En aquella Carta Fundacional se concedía a la nueva Villa la jurisdicción completa sobre toda la ría, que sería por eso llamada “Ría de Bilbao” y establecía en torno a ésta unos límites municipales que abarcaban la cuenca baja del Ibaizabal-Nervión, es decir, lo que hoy es la Comarca del Gran Bilbao o Bilbao Metropolitano, un hecho geopolítico claramente advertido por el fundador de esta Villa.
El nacimiento y el desarrollo de Bilbao estuvieron, por tanto, íntimamente unidos a su geografía. La ría, los montes, sin el componente básico de su orografía a la cual la villa ha ido adaptando su crecimiento urbano.

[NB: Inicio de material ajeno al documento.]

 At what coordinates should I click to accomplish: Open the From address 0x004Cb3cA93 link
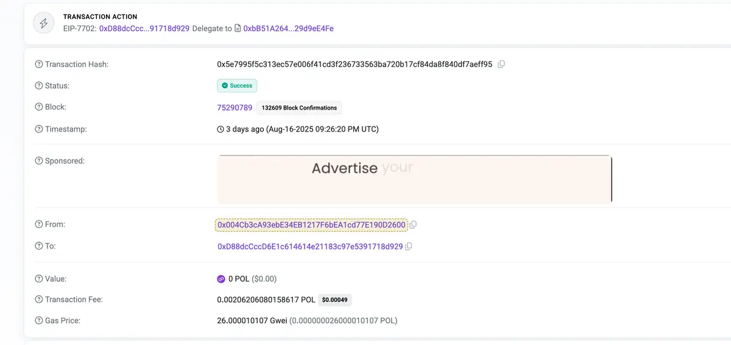[x=311, y=225]
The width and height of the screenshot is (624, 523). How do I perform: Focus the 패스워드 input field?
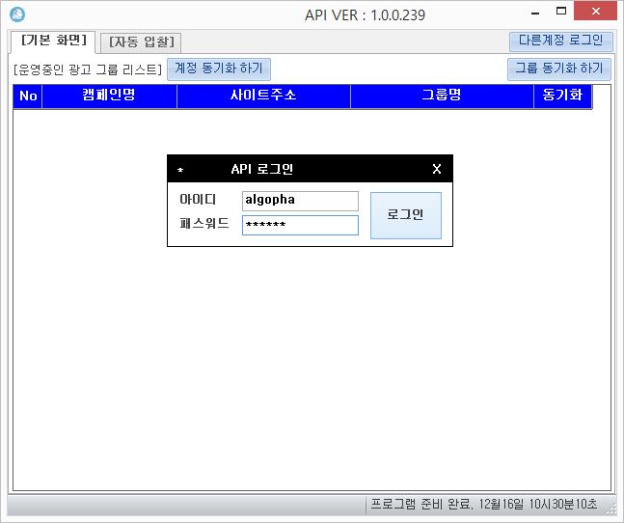pyautogui.click(x=300, y=225)
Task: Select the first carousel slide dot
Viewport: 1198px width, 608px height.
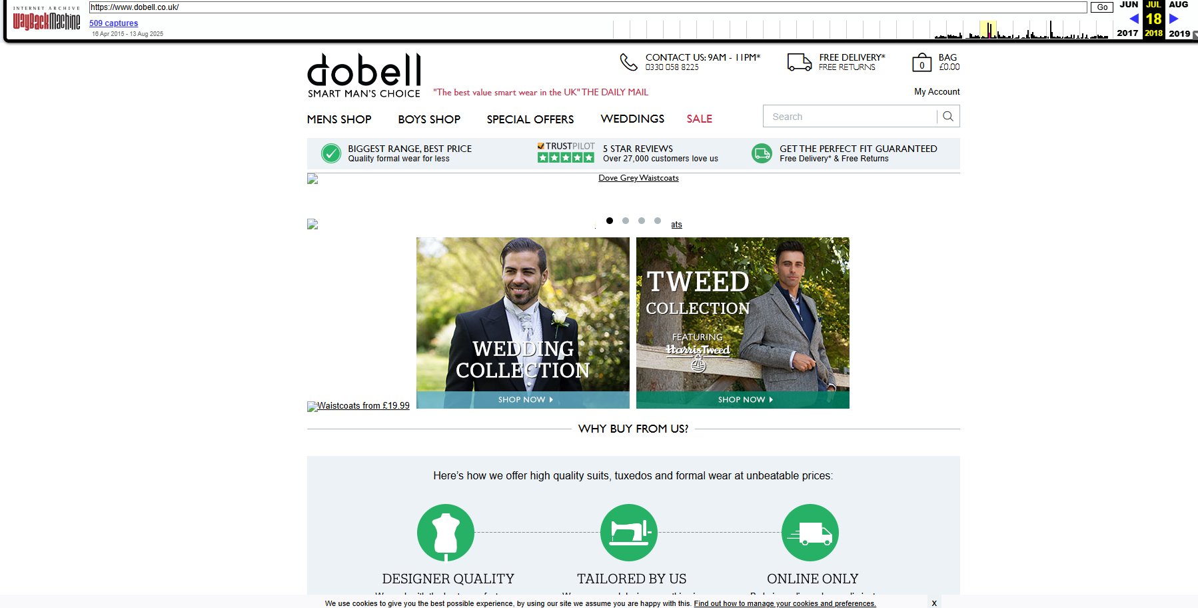Action: point(610,221)
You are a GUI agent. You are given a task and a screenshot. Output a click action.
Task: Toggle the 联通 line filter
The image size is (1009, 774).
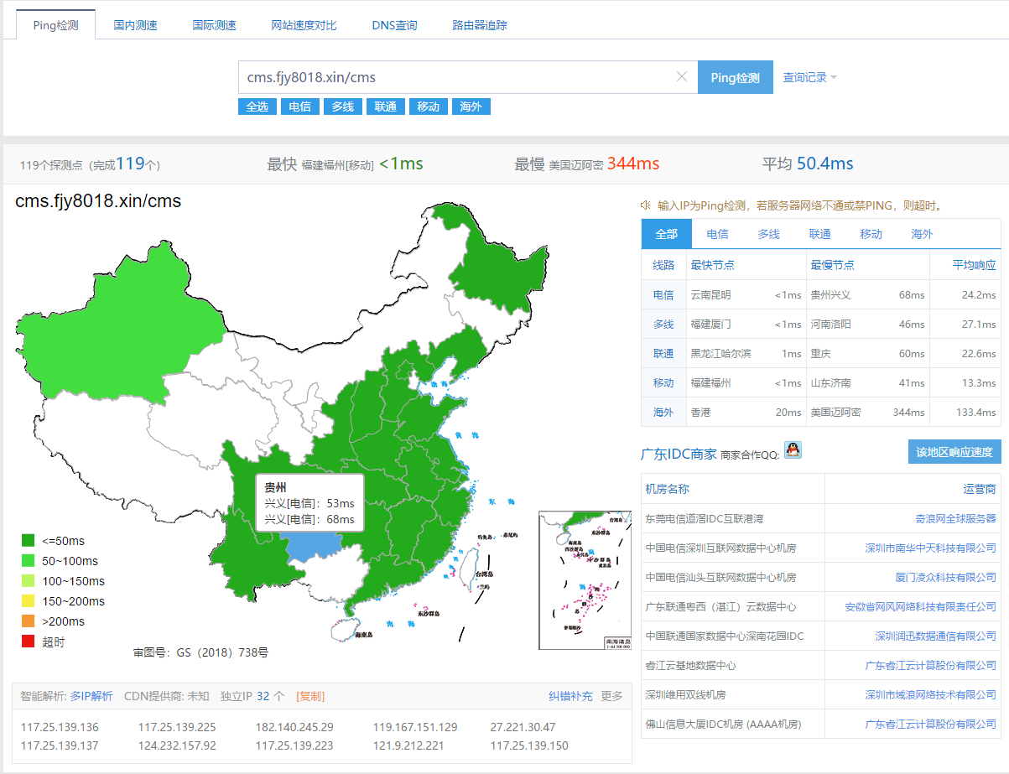click(x=386, y=106)
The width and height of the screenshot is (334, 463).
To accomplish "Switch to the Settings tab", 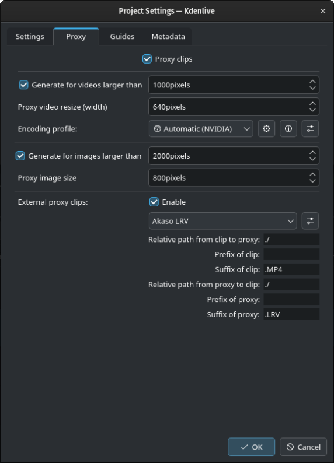I will (x=30, y=37).
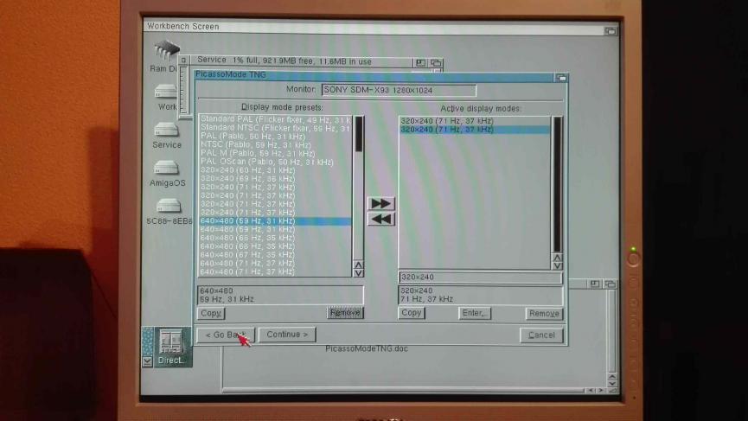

El río Ibaizabal (rio ancho o abierto), tras recibir a sus afluentes el Nervión y el Durango, se convierte en Ría por la influencia de las mareas y recibe aguas salobres desde unos 14 Kms antes de su desembocadura en el mar.
Justamente en ese lugar de encuentro de las aguas, es donde Bilbao inició su andadura, al abrigo de invasores y piratas. Eran precisamente las mareas las que permitían y permiten aún, en pleamar, a las mayores naves remontar la barra de arenales en la desembocadura de la Ría (El Abra) y continuar su navegación hasta tierra adentro, a la búsqueda de un refugio seguro y de una economía en puerto.
Así, Bilbao nació y se desarrolló junto al medio de transporte marítimo-fluvial y no lejos de las minas de hierro y de las ferrerías que alimentaban su comercio.